Collected data

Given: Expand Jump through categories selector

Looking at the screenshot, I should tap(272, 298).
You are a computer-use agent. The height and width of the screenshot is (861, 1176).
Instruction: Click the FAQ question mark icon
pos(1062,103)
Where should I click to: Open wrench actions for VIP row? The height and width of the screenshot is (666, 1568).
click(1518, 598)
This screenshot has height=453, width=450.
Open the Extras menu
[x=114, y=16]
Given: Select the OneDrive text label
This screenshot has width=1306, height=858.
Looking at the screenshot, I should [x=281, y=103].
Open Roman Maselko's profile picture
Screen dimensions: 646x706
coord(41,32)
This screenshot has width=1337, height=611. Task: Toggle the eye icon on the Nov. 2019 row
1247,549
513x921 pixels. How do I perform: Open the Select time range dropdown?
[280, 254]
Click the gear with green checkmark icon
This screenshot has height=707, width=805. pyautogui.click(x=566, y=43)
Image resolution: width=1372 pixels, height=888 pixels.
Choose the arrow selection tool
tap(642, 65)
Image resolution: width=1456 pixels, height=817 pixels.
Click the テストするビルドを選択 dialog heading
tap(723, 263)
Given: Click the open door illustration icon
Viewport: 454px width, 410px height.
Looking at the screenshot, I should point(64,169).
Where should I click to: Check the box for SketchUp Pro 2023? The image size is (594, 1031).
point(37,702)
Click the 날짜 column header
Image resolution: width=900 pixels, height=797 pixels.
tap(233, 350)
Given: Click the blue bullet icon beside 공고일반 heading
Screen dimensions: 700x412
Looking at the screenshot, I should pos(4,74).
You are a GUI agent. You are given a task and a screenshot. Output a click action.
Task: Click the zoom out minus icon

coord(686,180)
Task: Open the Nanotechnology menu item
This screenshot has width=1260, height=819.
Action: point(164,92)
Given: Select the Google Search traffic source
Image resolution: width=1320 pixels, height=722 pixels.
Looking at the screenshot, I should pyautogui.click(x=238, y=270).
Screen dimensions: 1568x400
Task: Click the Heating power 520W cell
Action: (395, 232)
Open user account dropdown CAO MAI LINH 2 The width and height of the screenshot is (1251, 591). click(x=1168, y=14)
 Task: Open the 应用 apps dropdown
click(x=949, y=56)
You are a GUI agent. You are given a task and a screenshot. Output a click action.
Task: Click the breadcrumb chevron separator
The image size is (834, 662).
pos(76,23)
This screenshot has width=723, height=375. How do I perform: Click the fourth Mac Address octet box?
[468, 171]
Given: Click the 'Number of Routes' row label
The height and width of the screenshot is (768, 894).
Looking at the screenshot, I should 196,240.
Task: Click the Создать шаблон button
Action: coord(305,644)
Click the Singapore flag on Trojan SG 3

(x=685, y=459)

**INSTRUCTIONS FOR THE TASK:**
All of the entries above must be quoted exactly.

**FINISHED EXERCISE:**
Given: Expand Jump through categories selector

Looking at the screenshot, I should tap(272, 298).
You are a computer-use agent. The height and width of the screenshot is (861, 1176).
Instruction: Click the FAQ question mark icon
pos(1062,103)
Where should I click to: Open wrench actions for VIP row? The height and width of the screenshot is (666, 1568).
click(1518, 598)
This screenshot has height=453, width=450.
Open the Extras menu
[x=114, y=16]
Given: Select the OneDrive text label
This screenshot has width=1306, height=858.
Looking at the screenshot, I should [x=281, y=103].
Open Roman Maselko's profile picture
Screen dimensions: 646x706
coord(41,32)
This screenshot has width=1337, height=611. Task: Toggle the eye icon on the Nov. 2019 row
1247,549
513x921 pixels. How do I perform: Open the Select time range dropdown?
[280, 254]
Click the gear with green checkmark icon
This screenshot has height=707, width=805. pyautogui.click(x=566, y=43)
Image resolution: width=1372 pixels, height=888 pixels.
Choose the arrow selection tool
tap(642, 65)
Image resolution: width=1456 pixels, height=817 pixels.
Click the テストするビルドを選択 dialog heading
tap(723, 263)
Given: Click the open door illustration icon
Viewport: 454px width, 410px height.
Looking at the screenshot, I should point(64,169).
Where should I click to: Check the box for SketchUp Pro 2023? The image size is (594, 1031).
point(37,702)
Click the 날짜 column header
Image resolution: width=900 pixels, height=797 pixels.
tap(233, 350)
Given: Click the blue bullet icon beside 공고일반 heading
Screen dimensions: 700x412
Looking at the screenshot, I should pos(4,74).
You are a GUI agent. You are given a task and a screenshot. Output a click action.
Task: Click the zoom out minus icon

coord(686,180)
Task: Open the Nanotechnology menu item
This screenshot has width=1260, height=819.
Action: point(164,92)
Given: Select the Google Search traffic source
Image resolution: width=1320 pixels, height=722 pixels.
Looking at the screenshot, I should pyautogui.click(x=238, y=270).
Screen dimensions: 1568x400
Task: Click the Heating power 520W cell
Action: (395, 232)
Open user account dropdown CAO MAI LINH 2 The width and height of the screenshot is (1251, 591). click(x=1168, y=14)
 Task: Open the 应用 apps dropdown
click(x=949, y=56)
You are a GUI agent. You are given a task and a screenshot. Output a click action.
Task: Click the breadcrumb chevron separator
The image size is (834, 662).
pos(76,23)
This screenshot has width=723, height=375. How do I perform: Click the fourth Mac Address octet box?
[468, 171]
Given: Click the 'Number of Routes' row label
The height and width of the screenshot is (768, 894).
Looking at the screenshot, I should 196,240.
Task: Click the Создать шаблон button
Action: coord(305,644)
Click the Singapore flag on Trojan SG 3

(x=685, y=459)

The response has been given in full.